Exercise aim >> Copy out each line of the data holding "dropdown".

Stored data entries
────────────────
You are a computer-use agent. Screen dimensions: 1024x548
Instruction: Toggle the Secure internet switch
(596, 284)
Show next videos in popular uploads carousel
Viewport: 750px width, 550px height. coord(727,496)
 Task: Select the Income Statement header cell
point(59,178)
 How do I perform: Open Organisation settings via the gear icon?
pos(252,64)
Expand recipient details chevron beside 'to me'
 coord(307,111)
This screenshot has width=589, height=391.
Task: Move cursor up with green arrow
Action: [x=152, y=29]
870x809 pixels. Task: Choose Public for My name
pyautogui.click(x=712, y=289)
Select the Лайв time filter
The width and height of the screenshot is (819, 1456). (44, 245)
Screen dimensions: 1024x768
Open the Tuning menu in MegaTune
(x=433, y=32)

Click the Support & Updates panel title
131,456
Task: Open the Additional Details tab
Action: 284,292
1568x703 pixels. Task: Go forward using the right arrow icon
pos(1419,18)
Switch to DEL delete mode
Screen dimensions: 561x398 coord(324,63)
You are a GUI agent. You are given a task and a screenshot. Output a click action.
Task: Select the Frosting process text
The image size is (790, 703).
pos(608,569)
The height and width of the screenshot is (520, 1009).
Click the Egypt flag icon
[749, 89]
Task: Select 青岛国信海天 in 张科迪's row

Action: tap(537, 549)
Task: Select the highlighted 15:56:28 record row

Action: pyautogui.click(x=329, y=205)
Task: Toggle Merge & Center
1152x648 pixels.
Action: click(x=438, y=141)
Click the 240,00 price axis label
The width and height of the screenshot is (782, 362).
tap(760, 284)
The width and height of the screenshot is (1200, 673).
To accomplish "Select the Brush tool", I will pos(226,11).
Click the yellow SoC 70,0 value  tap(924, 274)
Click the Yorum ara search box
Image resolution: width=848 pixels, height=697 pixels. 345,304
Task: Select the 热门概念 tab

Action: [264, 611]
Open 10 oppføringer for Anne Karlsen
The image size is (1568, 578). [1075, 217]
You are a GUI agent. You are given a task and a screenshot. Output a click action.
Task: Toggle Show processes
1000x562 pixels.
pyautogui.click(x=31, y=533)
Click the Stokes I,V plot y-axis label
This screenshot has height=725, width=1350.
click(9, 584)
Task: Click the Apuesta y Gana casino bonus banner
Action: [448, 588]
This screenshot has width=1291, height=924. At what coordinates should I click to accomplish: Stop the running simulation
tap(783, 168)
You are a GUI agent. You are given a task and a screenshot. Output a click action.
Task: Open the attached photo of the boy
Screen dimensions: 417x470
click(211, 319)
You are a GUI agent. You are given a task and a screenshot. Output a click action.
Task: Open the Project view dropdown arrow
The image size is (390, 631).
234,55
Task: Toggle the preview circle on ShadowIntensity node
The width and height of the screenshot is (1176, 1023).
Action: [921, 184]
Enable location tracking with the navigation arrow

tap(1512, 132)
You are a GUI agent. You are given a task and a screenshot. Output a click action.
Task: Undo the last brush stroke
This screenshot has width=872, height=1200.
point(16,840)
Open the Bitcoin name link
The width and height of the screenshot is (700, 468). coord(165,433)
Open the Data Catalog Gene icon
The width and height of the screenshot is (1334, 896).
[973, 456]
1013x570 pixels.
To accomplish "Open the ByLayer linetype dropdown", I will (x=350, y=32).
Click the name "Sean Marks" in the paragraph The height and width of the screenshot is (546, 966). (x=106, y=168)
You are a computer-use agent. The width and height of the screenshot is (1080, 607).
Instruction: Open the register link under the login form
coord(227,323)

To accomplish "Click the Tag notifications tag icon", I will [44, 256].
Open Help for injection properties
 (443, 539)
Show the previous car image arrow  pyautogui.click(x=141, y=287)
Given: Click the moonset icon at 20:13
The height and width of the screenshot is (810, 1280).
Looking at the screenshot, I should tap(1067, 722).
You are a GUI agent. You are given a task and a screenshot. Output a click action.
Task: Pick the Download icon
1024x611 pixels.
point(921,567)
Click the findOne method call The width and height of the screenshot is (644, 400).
────────────────
Answer to the problem >>
Task: Open the Project view dropdown arrow
To accomplish "Open the ByLayer linetype dropdown", I will (x=350, y=32).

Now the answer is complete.